Hans wrote in [OPE-L:2862]:
> Excuse my exuberance, I am so happy to be on this list.
I'm happy that you're happy.
> If the capitalists introduce
> new machinery, so that the workers see that they are producing more,
> and at the same time real wages are not rising, then this will be
> taken as such an affront by the workers that they will simply not go
> for it. Just as they would not go for slavery. No unions are
> necessary, no organization is necessary, they will oppose this *as
> one man*.
I don't think it's as simple as this, unfortunately. Atomized individual
workers (especially assuming that the relative surplus population > 0), do
not automatically demand higher wages following increases in productivity.
While workers are "free" to attempt to sell their labor power to other
capitalists, they also (regardless of whether they view it as "fair")
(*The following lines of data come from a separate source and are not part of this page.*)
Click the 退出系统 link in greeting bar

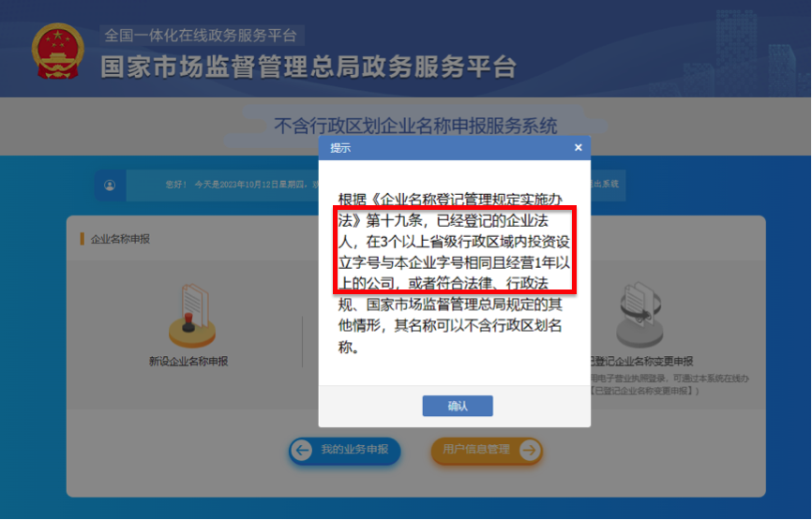tap(605, 184)

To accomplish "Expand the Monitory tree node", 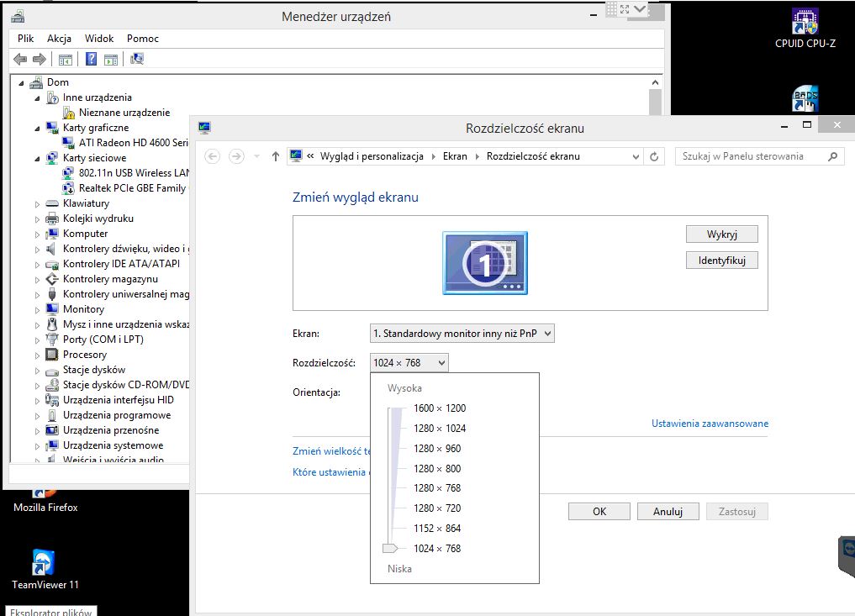I will (35, 308).
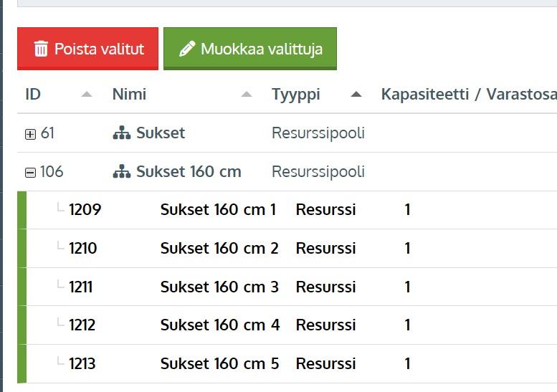Click the trash icon in Poista valitut

[x=41, y=49]
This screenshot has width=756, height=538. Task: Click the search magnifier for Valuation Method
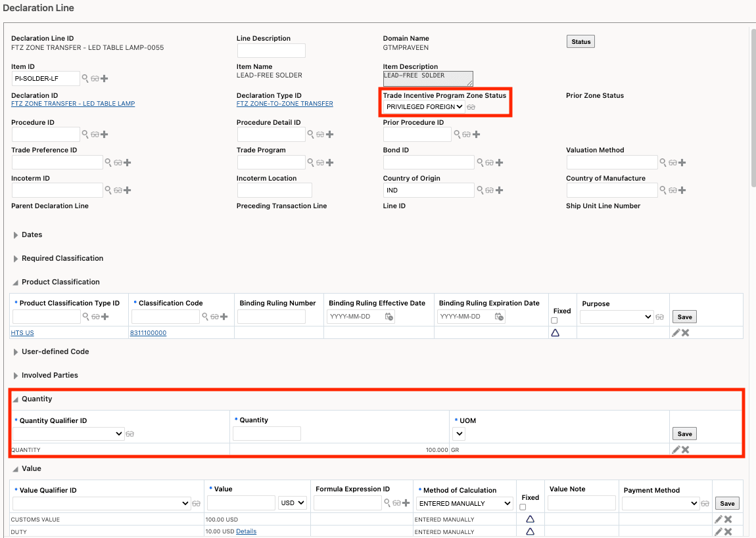[x=663, y=162]
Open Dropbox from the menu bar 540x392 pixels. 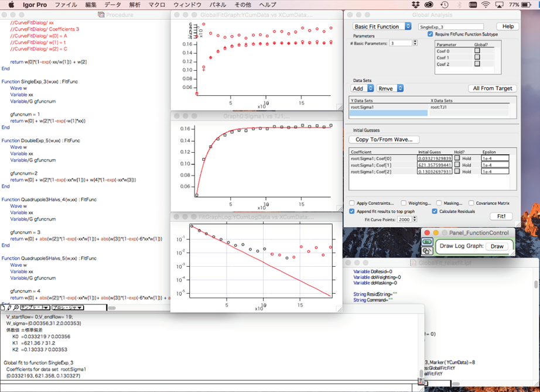click(416, 5)
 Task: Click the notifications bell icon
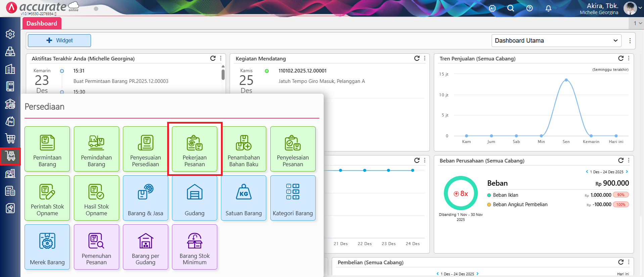(548, 8)
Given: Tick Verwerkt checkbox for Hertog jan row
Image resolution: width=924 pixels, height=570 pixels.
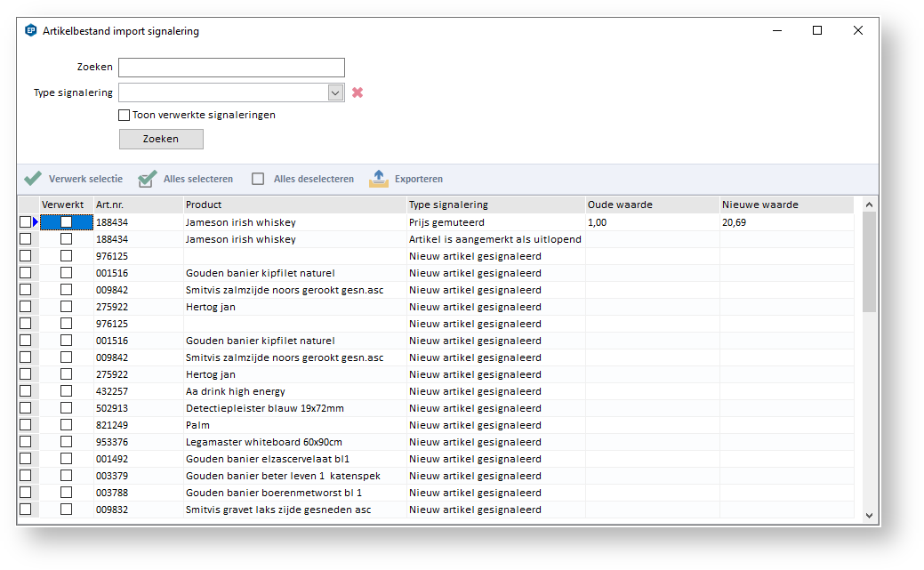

*fear* unemployment (and fear is frequently just as important, and in some
cases greater, in determining workers' responses as are ideas concerning
justice).
Also, while workers generally understand that slavery is unfair (a belief
also supported by bourgeois ideology), they do not necessarily view
constant wages as productivity increases as being unfair. That realization
is not something that comes to workers automatically, but is the result of
class struggle. Indeed, one should remember that many workers have
illusions about becoming capitalists themselves and accept the rights of
private property and profit as self-evident. To the extent that workers
"*as one man*" (I would prefer, person) won't go for it, this would be
most likely the result of collective action and trade union organization.
> All the time the capitalists told them: we cannot pay you
> more because there is not more to go around. Now they see that there
> is more to go around, and they will demand at least a part of it.
In the post-WW2 period, this scenario has frequently been seen (especially
in advanced capitalist nations with strong labor unions). In the US, it is
part and parcel of what some have called the "labor accord" whereby as a
result of "labor-management cooperation" (=class collaboration), the trade
union "leaderships" frequently agreed to give up certain rights related to
grieving the nature of the labor process and the effects of technological
change (including potential job loss) in exchange for automatic increases
in wages that would accompany productivity increases. Probably the
clearest example of this was the "Annual Improvement Factor"
negotiated by the United Auto Workers under Walter Reuther which
guaranteed 3%/yr. wage increases for productivity gains in exchange
for the inclusion of a "management prerogatives" clause in contracts.
The "concessions movement" of the 1980s demonstrated, among many other
things, that it could not be expected that workers will automatically
fight back when they view management actions as "unfair" (of course, the
trade union "leadership" had a lot to do with this as well).